Dalam pilkada di Jakarta, Banten dan Jawa Barat, PKS memperoleh suara yang sangat signifikan yaitu sekitar 30-42%. Tapi mengapa dalam pemilu 9 April kemarin PKS hanya meraih suara yang relatif sedikit, tidak sebanyak suara yang diraih dalam pilkada?
Misalnya di Jakarta yang dalam pilkada gubernur Jakarta, calon yang diusung PKS memperoleh 42% suara, tapi dalam pemilu legislatif PKS hanya memperoleh suara 18% saja, sampai-sampai Rama Pratama gagal menjadi anggota DPR lagi. Kasus yang sama juga terjadi di propinsi-propinsi lain, misalnya Jawa Barat yang gubernurnya adalah kader PKS, tetapi tidak mampu mendongkrak perolehan suara di Jawa Barat, bahkan malah suaranya merosot.
Padahal selama 5 tahun ini para kader PKS banyak bekerja keras untuk meraih simpati rakyat, tapi mengapa hasilnya nol besar?
Jumlah suara sah yang diperoleh PKS dalam pemilu 2009 malah lebih sedikit dari pemilu 2004, yaitu sekitar 8,2 juta suara. Meskipun secara persentase ada sedikit kenaikan, yaitu dari 7,34% menjadi 7,88% suara.
Tapi bagaimanapun juga harus disyukuri karena PKS berhasil menjadi juara 4 dalam pemilu ini, dan menyalib posisi 3 partai besar yaitu PKB, PPP, dan PAN.
Tapi anehnya, jika pendukung PKS tidak banyak, kenapa dulu bisa memenangkan pilkada di Jawa Barat dengan 38% suara?

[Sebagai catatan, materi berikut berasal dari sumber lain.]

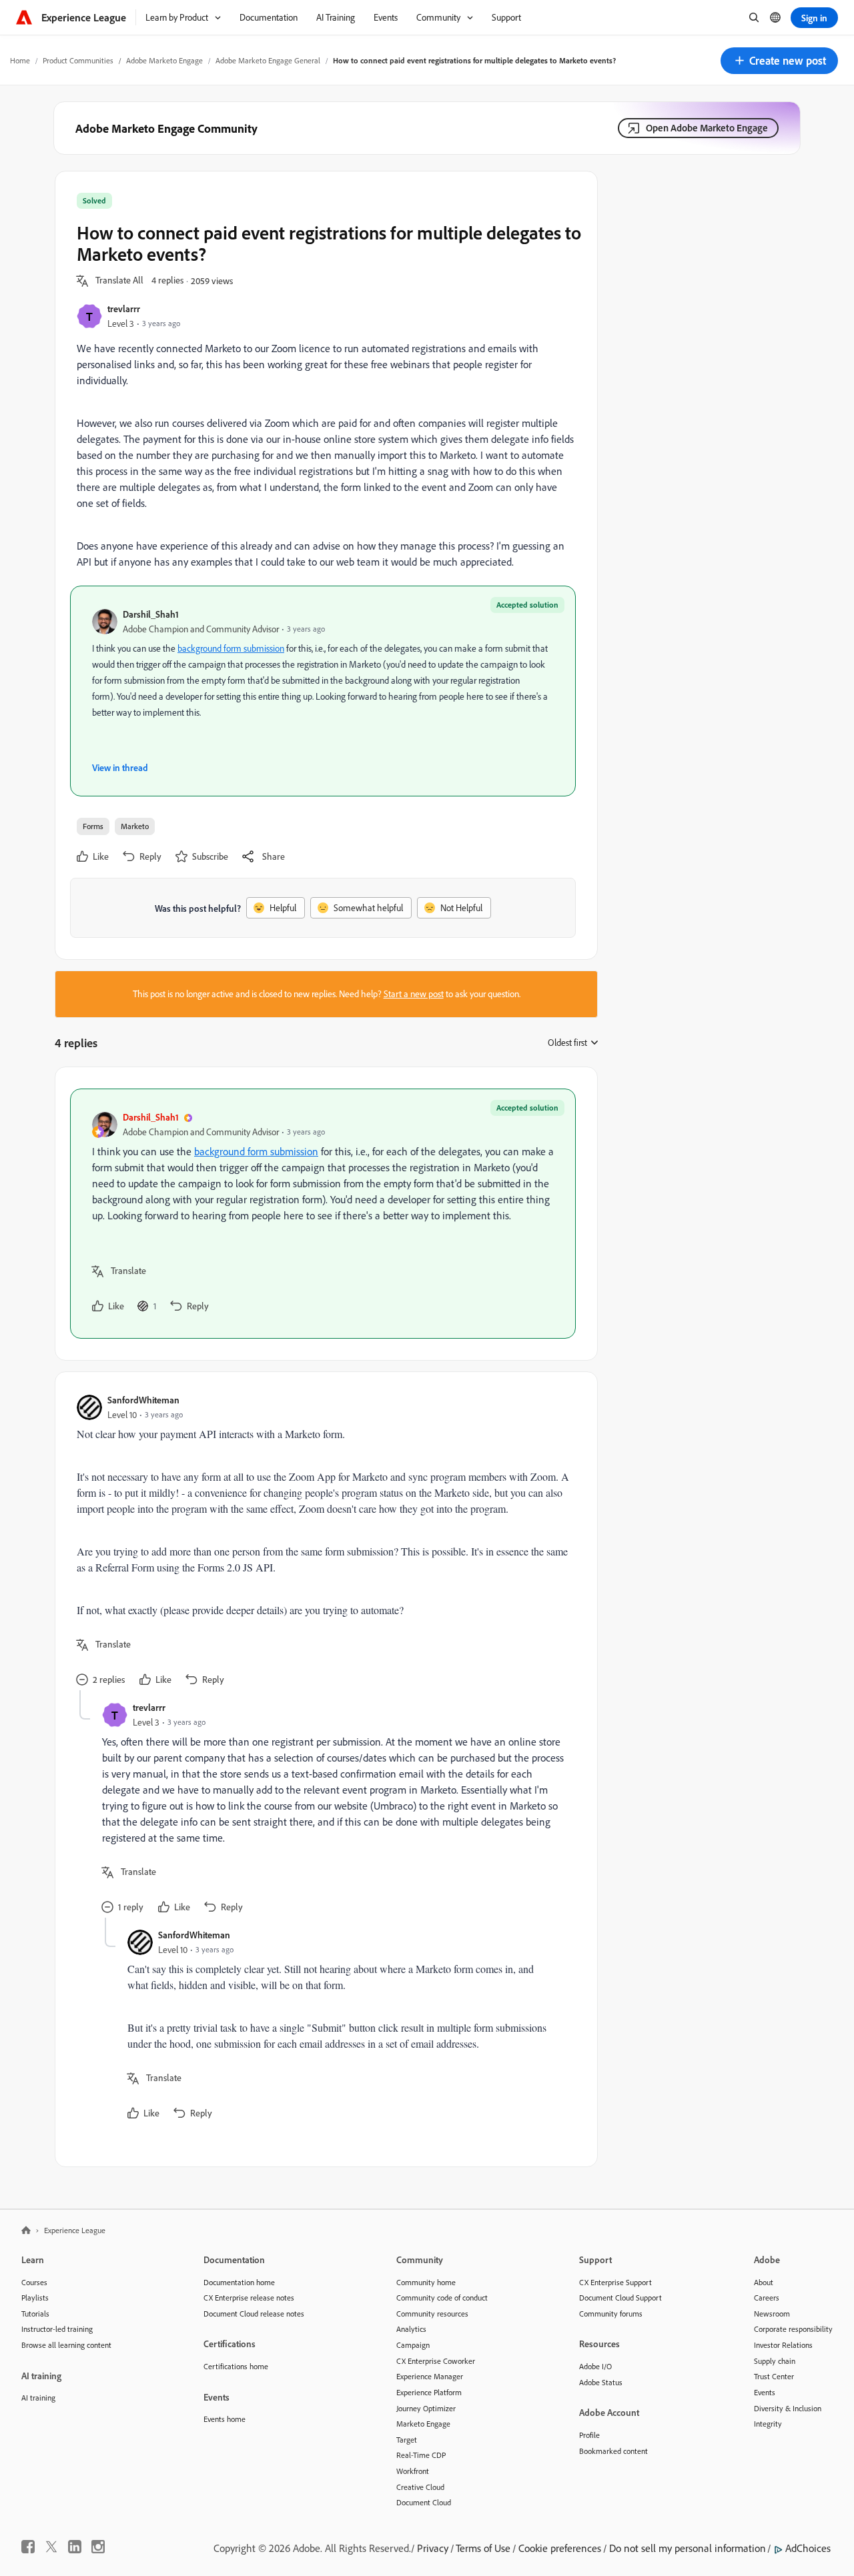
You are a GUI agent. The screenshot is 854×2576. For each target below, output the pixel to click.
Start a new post (414, 994)
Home (20, 60)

Namun jika kita mengaca pada peta politik di negara-negara lain, hal yang dialami PKS ini masih wajar, partai-partai islam yang berkualitas kadang juga maju mundur dalam perolehan suaranya, misalnya partai jamaat islami yang ada di Bangladesh, yang sejak dulu perolehan suaranya hanya segitu-gitu saja, dan tidak mengalami perkembangan yang signifikan. Juga PAS di Malaysia yang perolehan suaranya juga maju mundur.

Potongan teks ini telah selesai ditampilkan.